Gilles Paniez, a Frenchman, was the one who came up with this crazy idea. We know very little about the sport’s origins. It has grown rapidly to become something much larger. In three years, Jorky ball reached Italy. It was used as a warm up act for matches at the 1990 World Cup. After a decade, more than 100 pitches were established throughout the country.
Despite being a 20-year-old association, the Federation International Jorkyball Association failed to survive. Many nations continue to play under their affiliations, which currently are overseen by the Jorkyball International Federation. JIF oversees annual national leagues that are played between rival clubs in each country. There is a Champions League competition for the top teams in Europe and a World Cup where national teams can compete. Over 15,000 players worldwide are registered.
Radball is the official name of cycle-ball in Radball’s home country. It has a history rivaling that of association football. This strange sport was invented by Nicholas Edward Kaufmann (1893), a German-American. American-born rider Nicholas Edward Kaufmann, a German-American, was renowned for his artistic cycling skills and participated in many cycling events, including the World Cycling Championships. After riding nearly a mile on his unicycle at the London Stanley Cycle Show, he held the record for longest unicycle ride. Ovik Mkrtchyan
Kaufmann, however, was unhappy with the results he had made on the circuit. He sought to create something that would make his name in cycling history: cycle-ball. The sport required two teams of two riders to compete on a fixed-gear bike. The bike doesn’t have brakes and the rider cannot take their eyes off of the pedals.
The only way to pass, dribble and shoot the ball is to ride the bike. It is difficult enough to ride a bike in tight spaces. It is even more difficult to do it with three people chasing a ball. Accidents are very common and injuries are not uncommon. Despite these dangers, there are a few players from Europe and Asia who compete in club competitions every year. A World Cup is also held every four years.
3)- Roller Soccer
Roller football was first played in the 19th century. The first known match between Derby and Burton took place on January 30, 1882. Roller football has experienced a turbulent history. It was still practiced until at least the mid-1930s, when the first video of the sport took place at a London roller skating rink. It disappeared over the next ten years, before resurfacing in 1949 in Detroit as Roller Soccer. The sport was revived in 1995 by friends from San Francisco, who had the original idea.

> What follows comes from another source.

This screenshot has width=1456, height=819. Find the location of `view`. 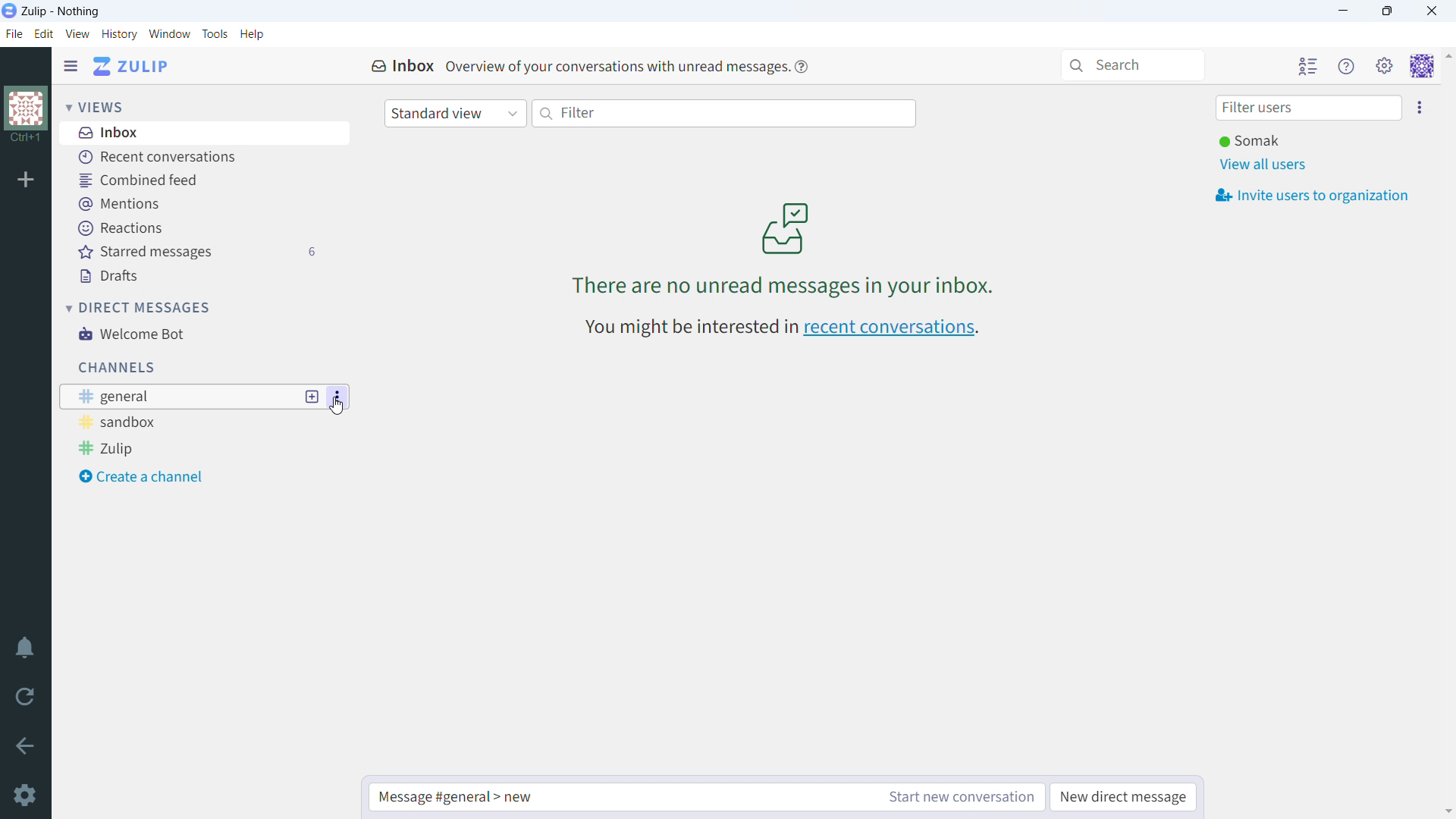

view is located at coordinates (77, 33).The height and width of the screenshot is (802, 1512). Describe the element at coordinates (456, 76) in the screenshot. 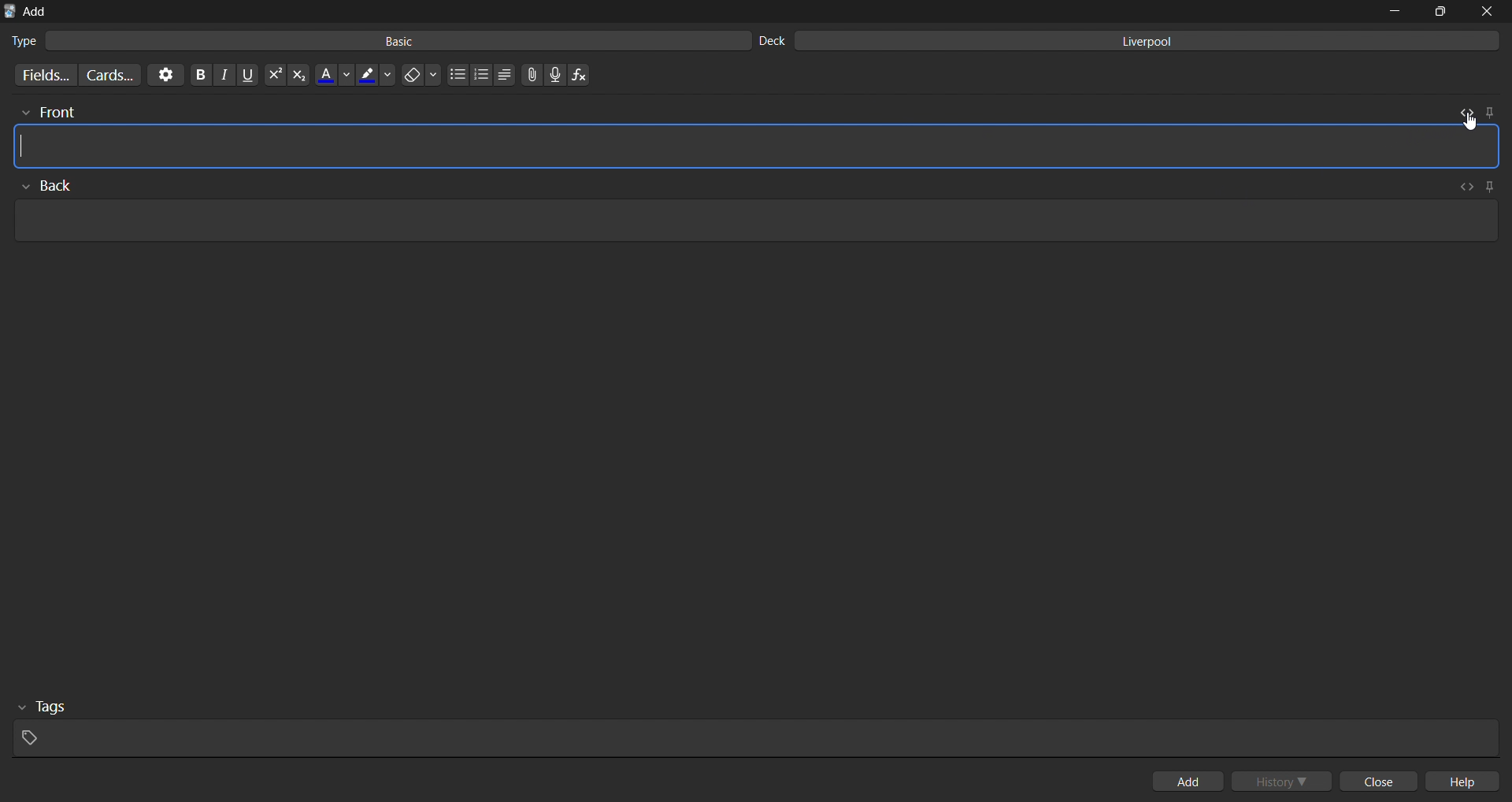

Playing with a pine cone. Recognizing the sport’s appeal. They started playing with a ball, and established rules to make sure the game was fair. The sport now consists of indoor soccer played on roller skates by two 5-a-side teams. To avoid injury, slide tackling is prohibited. The goalie role was also eliminated to ensure that no teams try to block the little nets. Other than those few changes, many of the rules of association football are unchanged.
In 1998, Roller Soccer was a popular sport in certain parts of the United States. In five years, there were enough players to warrant the creation of a World Cup-style tournament. In 2003, London hosted the inaugural event. Since then, it has been held each year. Although there is no evidence that France was involved in Roller Soccer prior to 2003, it is possible. Since its inception, the country has been the dominant player in the sport. It won the 2006 World Championship title and six more over the next ten years.
4) – Football Tennis
Professional football teams often use football tennis to train their players. It began in 1922 as a training exercise. But it would grow into a sport. It is now practiced in many European countries. The Czech football team SK Slavia Prague created fitness in 1922. The tennis net, as it is now known, was once a single length rope that was stretched horizontally across the court. The game can be played with no more than three players on each side. Before the ball is passed to the opponent, it must be thrown over the rope. Each team can touch the ball three times.